Verkehr schafft bis 2030 fast keine Emissions-Einsparungen

Die politische Unsicherheit spiegelt sich auch in dem Regierungsreport: Im diesjährigen Projektionsbericht gibt es deshalb lediglich ein Hauptszenario, das Mit-Maßnahmen-Szenario (MMS). Dafür sind alle politischen Entscheidungen bis Ende August 2018 berücksichtigt. Bei einigen Berichten in der Vergangenheit waren auch MWMS (Mit-Weiteren-Maßnahmen-Szenarios) dargestellt worden, die zusätzliche, noch nicht fest entschiedene Klimaschutzbemühungen mit einschließen.
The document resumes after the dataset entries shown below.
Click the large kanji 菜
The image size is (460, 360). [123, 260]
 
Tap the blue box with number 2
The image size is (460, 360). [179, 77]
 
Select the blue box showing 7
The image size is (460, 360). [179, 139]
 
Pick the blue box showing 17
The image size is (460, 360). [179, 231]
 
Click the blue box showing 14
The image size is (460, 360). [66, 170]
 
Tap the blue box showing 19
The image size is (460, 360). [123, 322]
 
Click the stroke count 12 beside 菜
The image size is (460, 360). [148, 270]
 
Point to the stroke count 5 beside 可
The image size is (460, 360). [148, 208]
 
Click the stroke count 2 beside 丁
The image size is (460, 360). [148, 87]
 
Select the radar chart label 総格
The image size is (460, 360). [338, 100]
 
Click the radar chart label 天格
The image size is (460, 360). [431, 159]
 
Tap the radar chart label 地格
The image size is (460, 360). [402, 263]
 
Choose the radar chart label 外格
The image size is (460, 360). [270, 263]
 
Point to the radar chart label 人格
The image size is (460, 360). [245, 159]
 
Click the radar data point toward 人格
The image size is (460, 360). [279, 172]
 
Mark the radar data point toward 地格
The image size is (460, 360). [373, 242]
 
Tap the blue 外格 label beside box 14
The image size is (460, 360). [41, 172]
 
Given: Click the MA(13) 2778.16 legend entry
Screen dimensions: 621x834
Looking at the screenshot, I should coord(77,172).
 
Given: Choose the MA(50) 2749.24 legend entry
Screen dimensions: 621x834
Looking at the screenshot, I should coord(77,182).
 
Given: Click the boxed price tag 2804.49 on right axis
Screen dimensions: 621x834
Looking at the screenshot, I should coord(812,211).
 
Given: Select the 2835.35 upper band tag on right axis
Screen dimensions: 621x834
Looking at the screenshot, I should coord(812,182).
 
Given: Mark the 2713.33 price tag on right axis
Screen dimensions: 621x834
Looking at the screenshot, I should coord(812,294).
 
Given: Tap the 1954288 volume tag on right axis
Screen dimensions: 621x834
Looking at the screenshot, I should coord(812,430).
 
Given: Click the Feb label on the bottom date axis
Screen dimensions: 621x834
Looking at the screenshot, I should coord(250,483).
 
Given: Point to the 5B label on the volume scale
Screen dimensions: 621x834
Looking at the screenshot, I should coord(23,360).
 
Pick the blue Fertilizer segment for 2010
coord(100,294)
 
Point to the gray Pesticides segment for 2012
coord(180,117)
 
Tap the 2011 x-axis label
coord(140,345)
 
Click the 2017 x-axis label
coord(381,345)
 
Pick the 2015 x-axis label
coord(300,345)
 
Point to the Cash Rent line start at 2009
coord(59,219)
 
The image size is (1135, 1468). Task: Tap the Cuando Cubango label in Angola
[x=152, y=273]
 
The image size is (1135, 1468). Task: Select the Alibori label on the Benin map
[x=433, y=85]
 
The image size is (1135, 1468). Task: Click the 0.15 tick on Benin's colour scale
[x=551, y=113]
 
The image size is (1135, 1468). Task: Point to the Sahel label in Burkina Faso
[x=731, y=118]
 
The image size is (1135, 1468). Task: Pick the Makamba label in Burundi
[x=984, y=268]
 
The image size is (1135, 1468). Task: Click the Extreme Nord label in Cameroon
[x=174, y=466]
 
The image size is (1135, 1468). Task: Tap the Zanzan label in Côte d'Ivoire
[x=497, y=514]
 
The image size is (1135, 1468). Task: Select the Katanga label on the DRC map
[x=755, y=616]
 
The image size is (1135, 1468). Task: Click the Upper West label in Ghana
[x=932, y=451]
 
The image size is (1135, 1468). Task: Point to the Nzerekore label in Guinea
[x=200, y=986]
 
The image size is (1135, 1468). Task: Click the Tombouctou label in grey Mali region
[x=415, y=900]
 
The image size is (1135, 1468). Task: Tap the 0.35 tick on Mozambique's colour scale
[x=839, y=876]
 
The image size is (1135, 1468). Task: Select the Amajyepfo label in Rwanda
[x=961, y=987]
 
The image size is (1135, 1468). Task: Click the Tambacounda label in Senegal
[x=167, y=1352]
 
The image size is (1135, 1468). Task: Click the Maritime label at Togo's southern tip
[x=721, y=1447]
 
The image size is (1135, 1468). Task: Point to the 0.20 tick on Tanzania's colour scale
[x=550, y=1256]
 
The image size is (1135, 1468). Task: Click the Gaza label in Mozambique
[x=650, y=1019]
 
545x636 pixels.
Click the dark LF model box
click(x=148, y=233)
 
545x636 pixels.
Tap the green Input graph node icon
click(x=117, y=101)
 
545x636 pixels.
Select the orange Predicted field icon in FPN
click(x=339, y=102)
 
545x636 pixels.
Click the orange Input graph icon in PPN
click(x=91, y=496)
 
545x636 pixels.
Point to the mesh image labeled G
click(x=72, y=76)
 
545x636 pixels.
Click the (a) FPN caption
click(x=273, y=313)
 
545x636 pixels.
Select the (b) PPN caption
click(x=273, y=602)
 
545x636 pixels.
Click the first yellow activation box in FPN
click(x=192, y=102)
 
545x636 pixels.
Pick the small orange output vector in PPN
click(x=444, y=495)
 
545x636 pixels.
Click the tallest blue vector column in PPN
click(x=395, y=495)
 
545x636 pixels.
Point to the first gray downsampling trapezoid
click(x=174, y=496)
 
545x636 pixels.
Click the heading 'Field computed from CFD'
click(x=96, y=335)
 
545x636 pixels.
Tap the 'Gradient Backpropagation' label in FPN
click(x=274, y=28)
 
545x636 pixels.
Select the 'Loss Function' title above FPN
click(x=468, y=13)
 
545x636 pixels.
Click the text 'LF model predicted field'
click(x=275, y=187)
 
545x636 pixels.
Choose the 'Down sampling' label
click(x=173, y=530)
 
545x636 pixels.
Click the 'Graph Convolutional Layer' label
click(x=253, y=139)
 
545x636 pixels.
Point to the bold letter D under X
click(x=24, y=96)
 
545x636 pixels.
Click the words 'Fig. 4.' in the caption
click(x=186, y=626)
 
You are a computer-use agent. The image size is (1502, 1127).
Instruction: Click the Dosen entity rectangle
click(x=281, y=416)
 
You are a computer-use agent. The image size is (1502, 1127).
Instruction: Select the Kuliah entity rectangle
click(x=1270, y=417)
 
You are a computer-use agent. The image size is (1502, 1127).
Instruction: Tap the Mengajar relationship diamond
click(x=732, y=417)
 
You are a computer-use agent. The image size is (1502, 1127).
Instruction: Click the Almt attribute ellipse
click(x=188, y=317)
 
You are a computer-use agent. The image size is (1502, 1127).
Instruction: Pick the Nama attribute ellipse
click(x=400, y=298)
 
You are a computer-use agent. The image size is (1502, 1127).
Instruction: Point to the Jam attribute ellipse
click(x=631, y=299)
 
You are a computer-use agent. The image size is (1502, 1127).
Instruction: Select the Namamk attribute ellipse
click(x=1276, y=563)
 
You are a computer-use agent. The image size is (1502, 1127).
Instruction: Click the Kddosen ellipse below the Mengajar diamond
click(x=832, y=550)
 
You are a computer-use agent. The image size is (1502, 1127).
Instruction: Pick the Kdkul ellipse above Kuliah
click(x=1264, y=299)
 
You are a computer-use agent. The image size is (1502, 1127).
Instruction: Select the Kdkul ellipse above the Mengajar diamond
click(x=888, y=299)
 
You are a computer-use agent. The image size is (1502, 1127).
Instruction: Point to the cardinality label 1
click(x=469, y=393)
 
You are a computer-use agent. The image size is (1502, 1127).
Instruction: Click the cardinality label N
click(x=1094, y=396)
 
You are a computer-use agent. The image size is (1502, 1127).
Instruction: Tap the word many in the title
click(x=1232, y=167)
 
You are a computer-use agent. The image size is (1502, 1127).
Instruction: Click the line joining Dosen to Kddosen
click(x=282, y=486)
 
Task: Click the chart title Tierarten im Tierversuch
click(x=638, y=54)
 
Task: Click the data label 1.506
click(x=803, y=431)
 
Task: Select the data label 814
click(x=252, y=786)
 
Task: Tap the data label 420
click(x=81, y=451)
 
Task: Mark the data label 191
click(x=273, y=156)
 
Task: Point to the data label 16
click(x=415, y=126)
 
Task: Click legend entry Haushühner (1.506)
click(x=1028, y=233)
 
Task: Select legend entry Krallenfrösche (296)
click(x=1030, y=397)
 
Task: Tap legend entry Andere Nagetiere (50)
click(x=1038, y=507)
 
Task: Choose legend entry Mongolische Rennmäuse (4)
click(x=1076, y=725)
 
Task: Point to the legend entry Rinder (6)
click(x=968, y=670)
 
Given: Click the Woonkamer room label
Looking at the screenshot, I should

Da „keine konkreten weiteren Klimaschutz-Maßnahmen durch die Bundesregierung geplant waren, wurde auf die Modellierung (…) verzichtet“, heißt es in dem Bericht.

Wir wollen keine Veränderung! Und die Politik macht das, was die Mehrheit will. Das ist zwar traurig und verhagelt der Menschheit eine lebenswerte Zukunft, aber keiner will auf etwas verzichten, weil das Leben so eben viel geiler ist.

schreibt NutzerIn froggy08

Die Projektionen zeigen, dass es in den vergangenen zwei Jahren bei den weiteren Aussichten zu deutlichen Verschiebungen zwischen den Sektoren gekommen ist. Wurden zum Beispiel für die Energiewirtschaft für das Jahr 2030 ehemals 268 Millionen Tonnen an Emissionen vorhergesagt, liegt die Projektion inzwischen bei 255 Millionen Tonnen. Der Verkehr hingegen legt deutlich zu: Statt 150 Millionen Tonnen CO2-Ausstoß erhält er nun 160 Millionen Tonnen zugerechnet, kaum weniger als heute.

Damit steigt die Gefahr, dass die Bundesregierung hohe Zahlungen leisten muss für das Verpassen von europäischen Klimaschutzvorgaben. Zuletzt waren Kosten von 30 Milliarden Euro bis zum Jahr 2030 für möglich gehalten worden, in einem besonders ungünstigen Fall sogar 60 Milliarden Euro. Länder, die in den Bereichen Verkehr, Gebäudeenergie und Landwirtschaft die europäischen Vorgaben nicht einhalten, müssen Emissionsrechte von EU-Mitgliedsstaaten kaufen, die ihre Klimaschutzquoten übererfüllen. Berechnungen auf Basis des neuen Projektionsberichts, inwieweit diese Vorgaben voraussichtlich nicht erfüllt werden, liegen allerdings noch nicht vor.